§ WORK REQUIRED: Transcribe only the lines in the data below falling between the line with "Instruction: Switch to the Top viewport tab" and the line with "Task: Click the System computer icon", including those two lines, and leave out any picture.

====== EXTRACTED MATERIAL

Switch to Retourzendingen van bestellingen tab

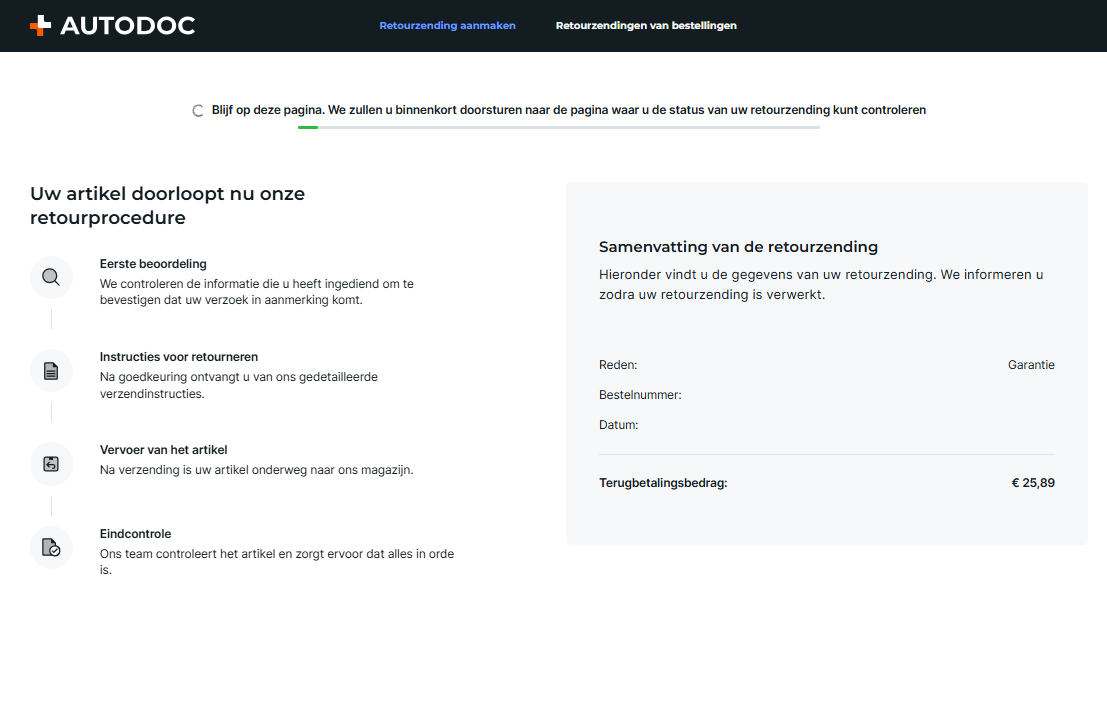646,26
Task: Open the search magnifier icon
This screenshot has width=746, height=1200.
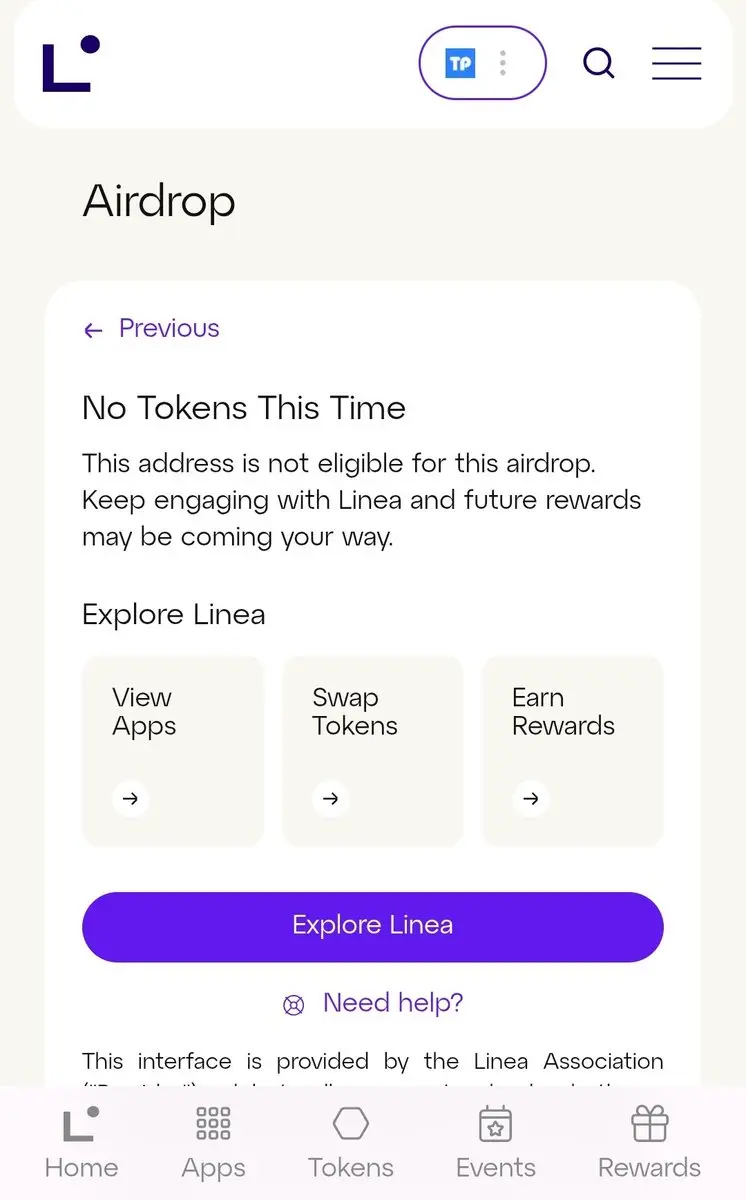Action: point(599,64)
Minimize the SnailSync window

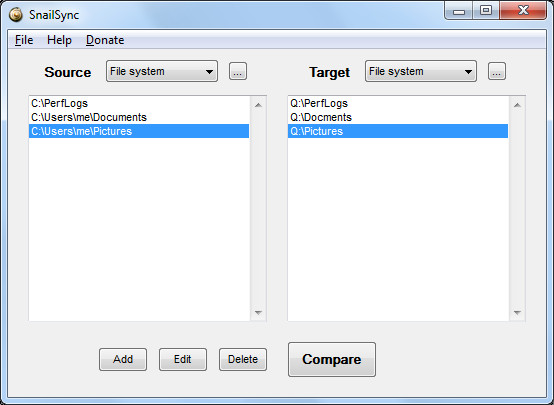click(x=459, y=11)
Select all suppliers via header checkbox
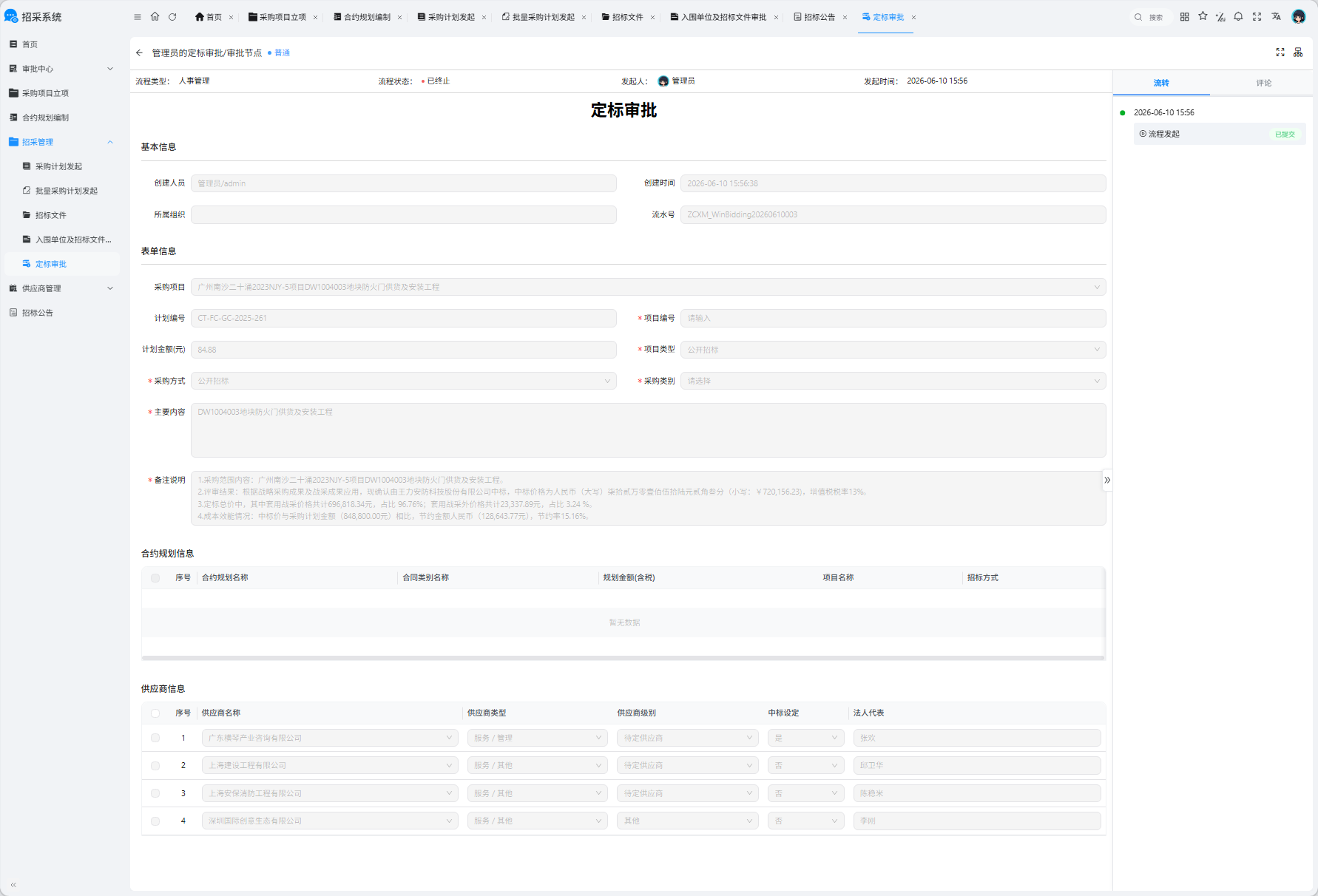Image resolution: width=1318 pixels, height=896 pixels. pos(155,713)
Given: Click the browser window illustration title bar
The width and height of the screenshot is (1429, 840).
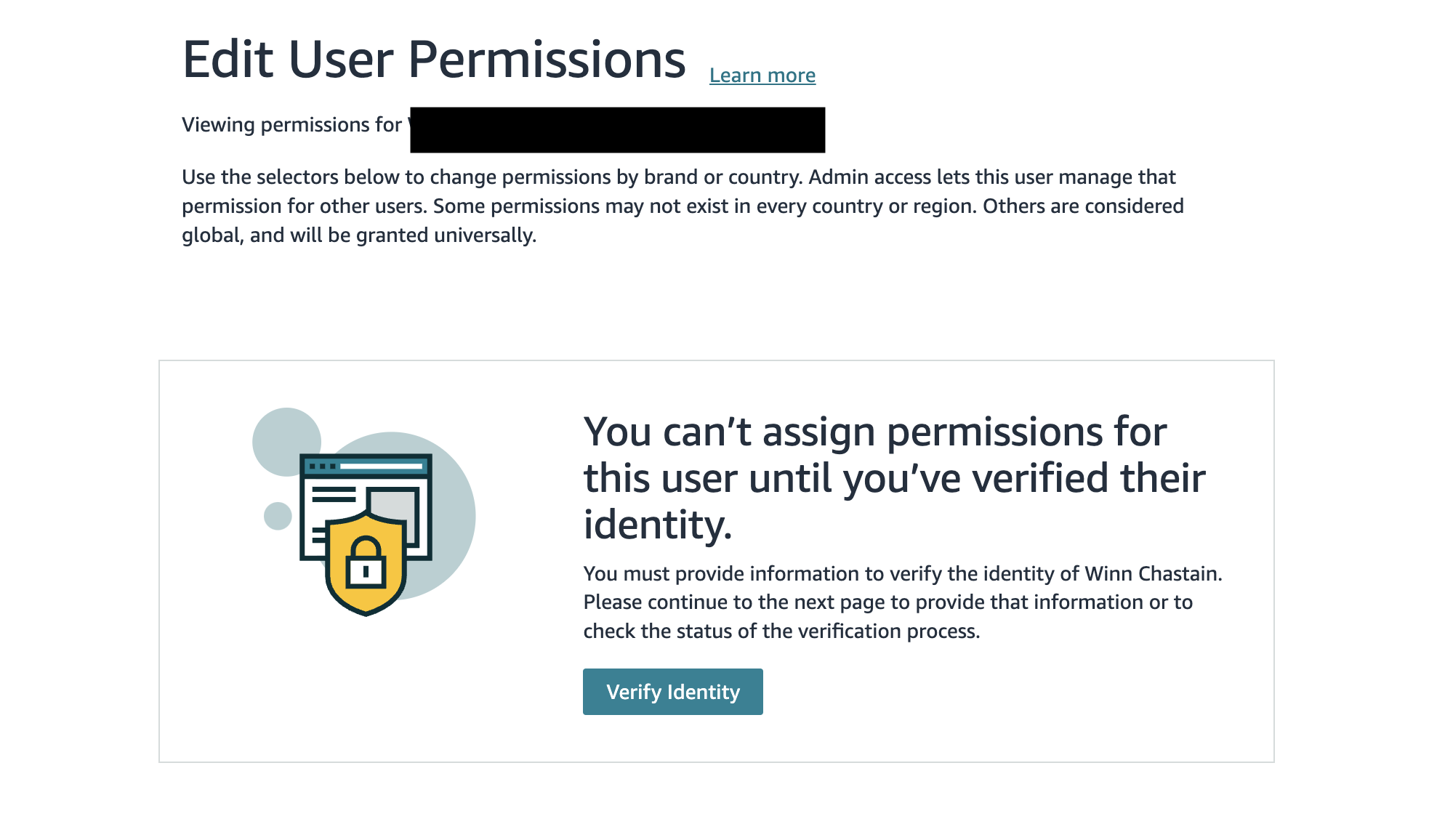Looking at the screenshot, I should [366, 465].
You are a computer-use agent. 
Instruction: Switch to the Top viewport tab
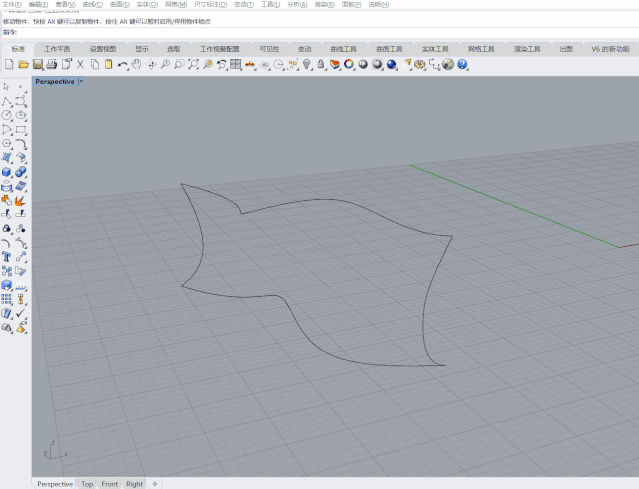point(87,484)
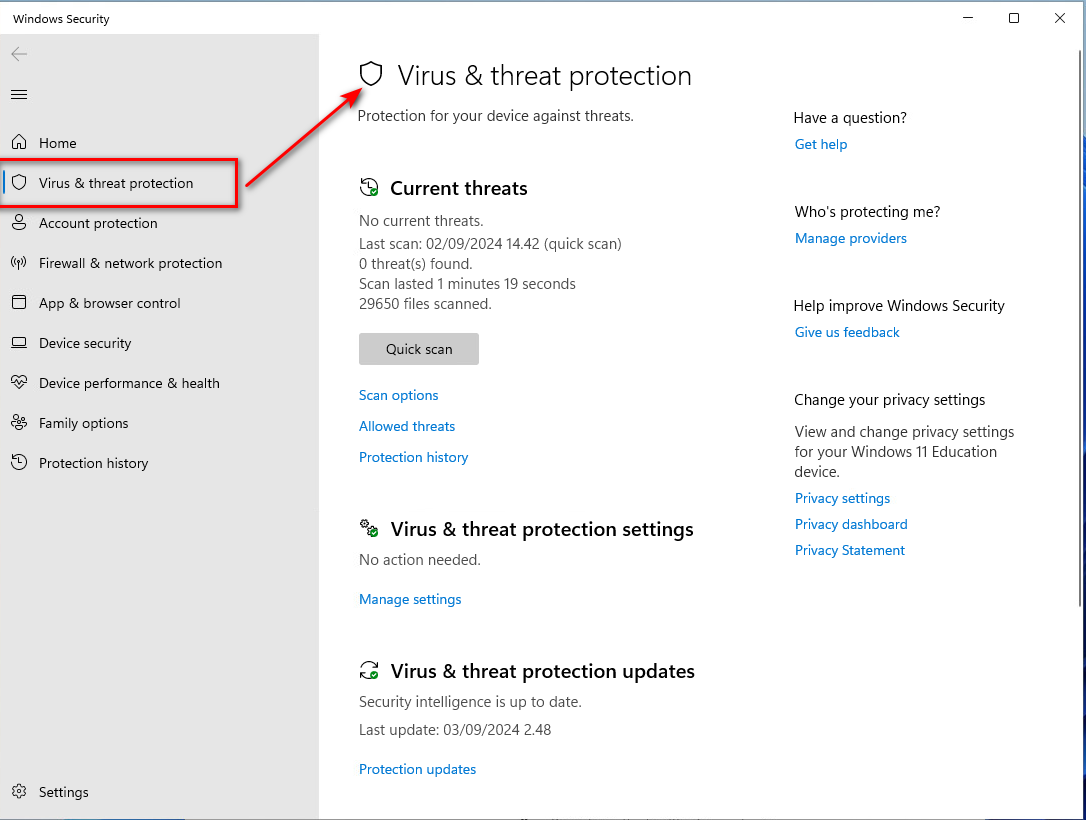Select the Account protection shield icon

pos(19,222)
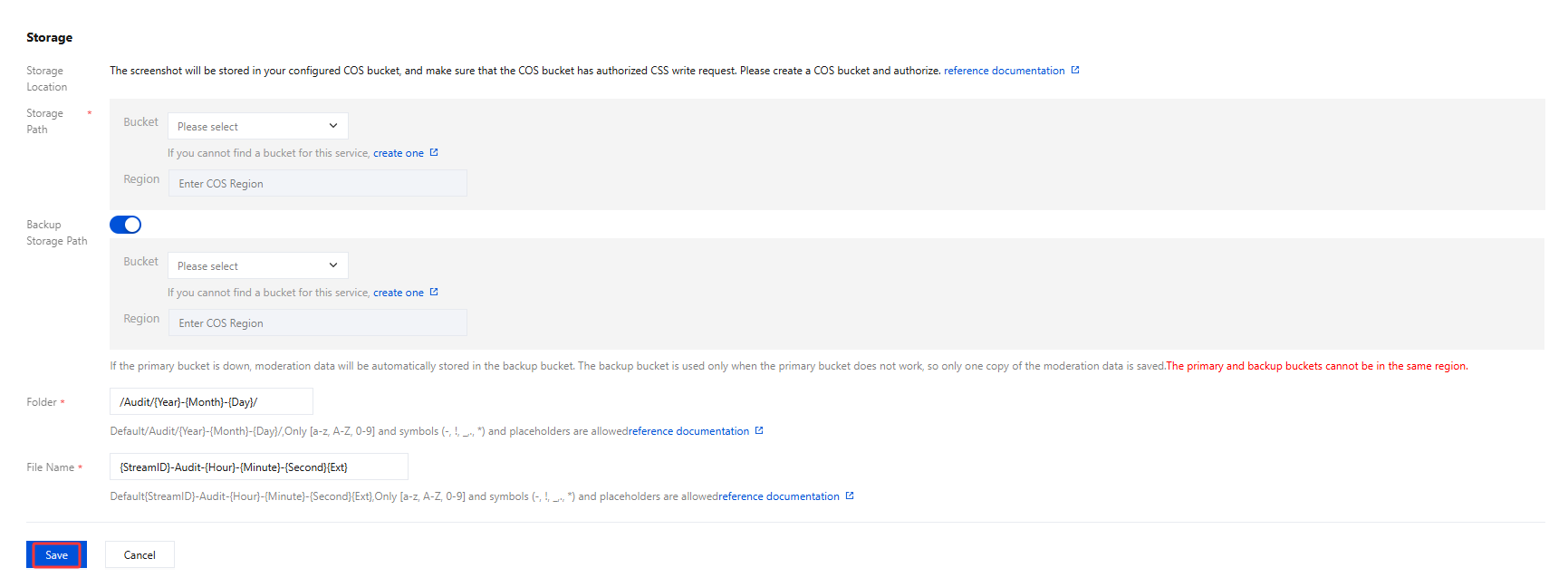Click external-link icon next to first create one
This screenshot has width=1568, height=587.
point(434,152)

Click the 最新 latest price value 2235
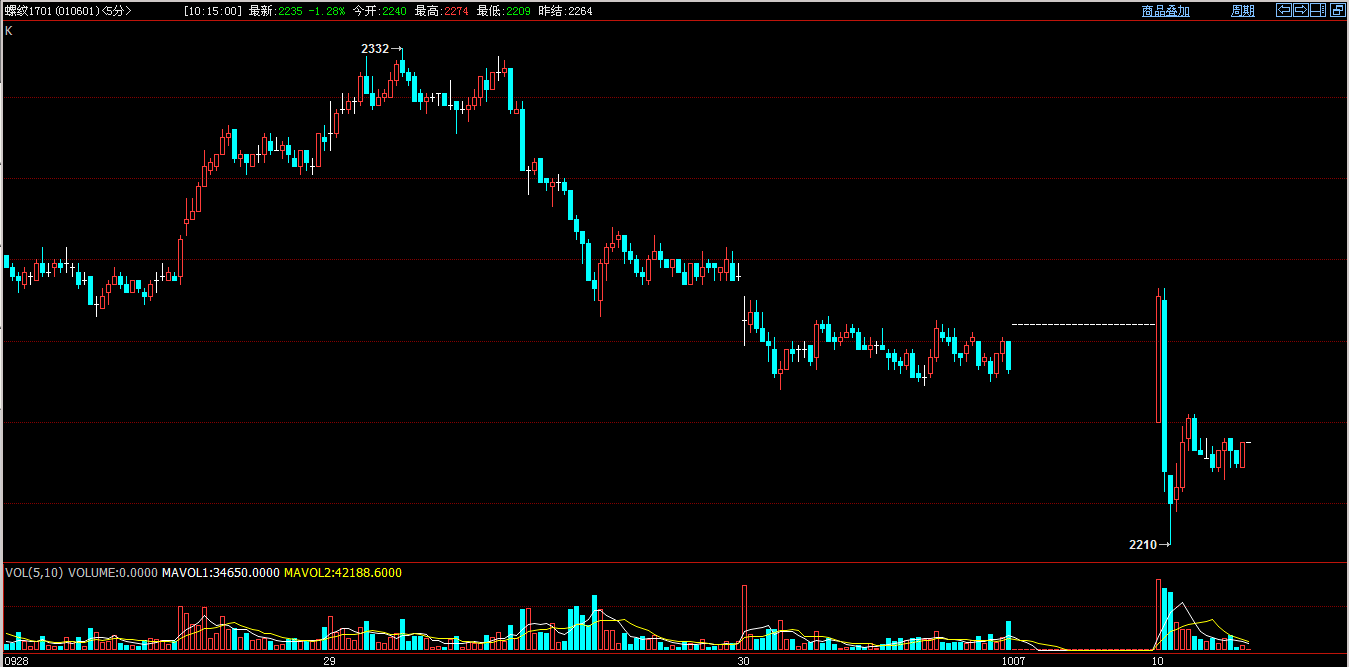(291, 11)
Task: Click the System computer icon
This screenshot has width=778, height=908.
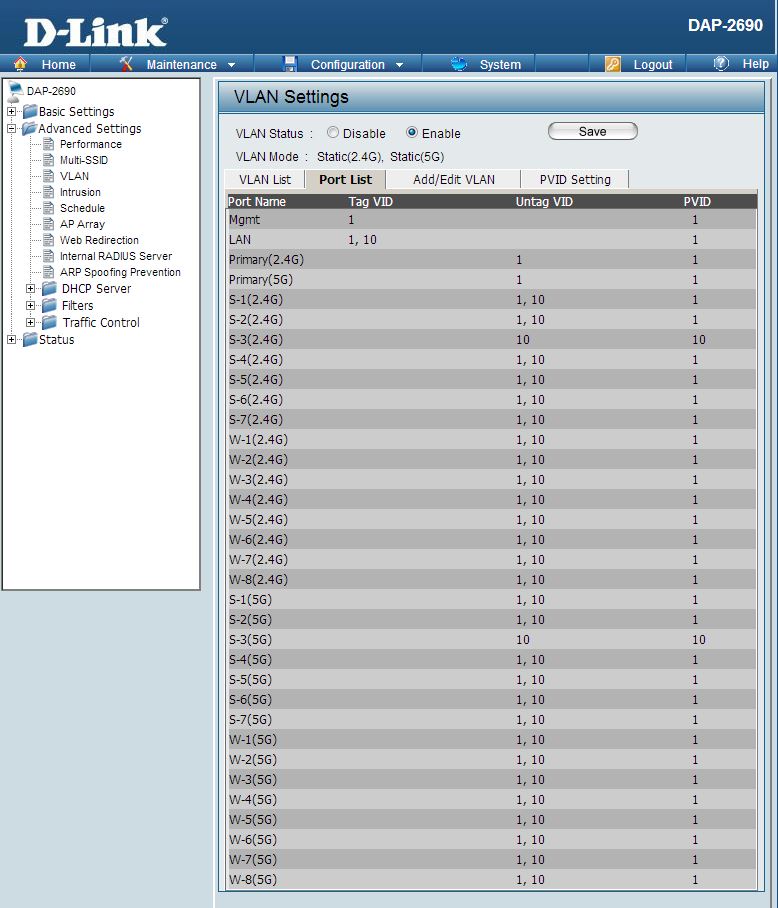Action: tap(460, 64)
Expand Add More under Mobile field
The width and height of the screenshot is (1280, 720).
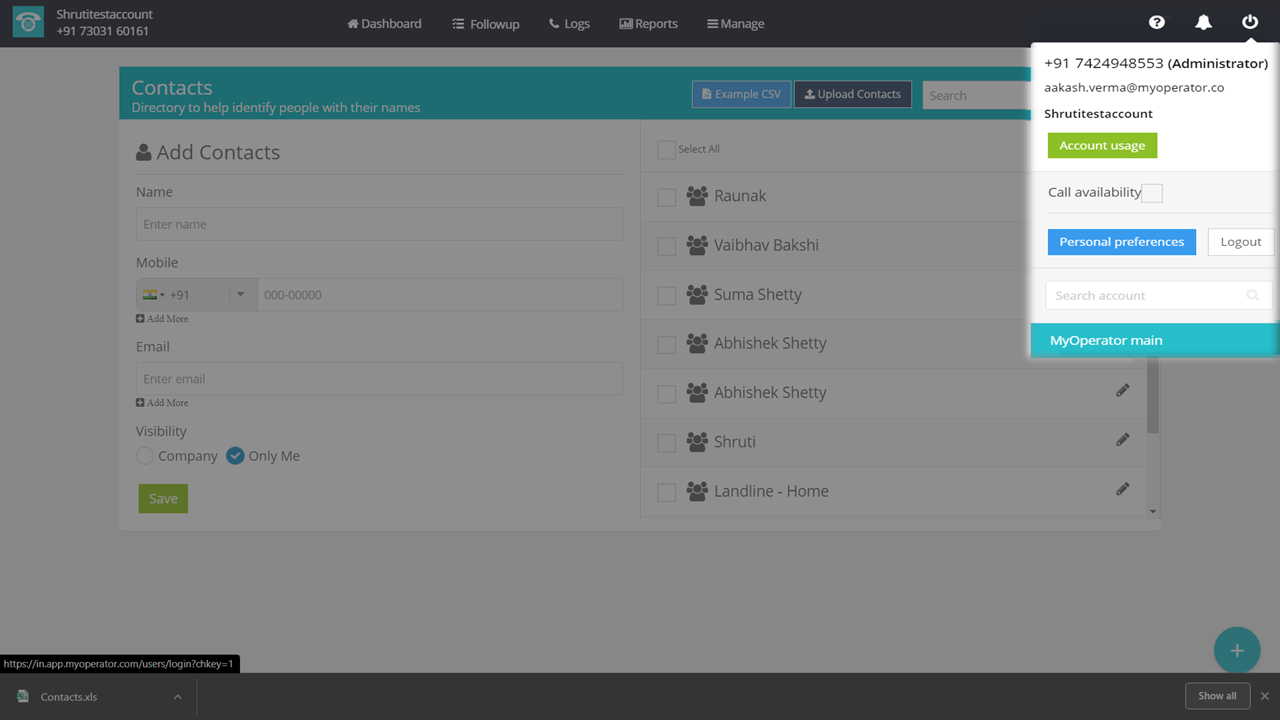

============

§ RESPONSE BELOW:
Instruction: Switch to the Top viewport tab
point(87,484)
Select the Account protection shield icon

pos(19,222)
Click external-link icon next to first create one
This screenshot has width=1568, height=587.
point(434,152)

Click the 最新 latest price value 2235
(291, 11)
Task: Click the System computer icon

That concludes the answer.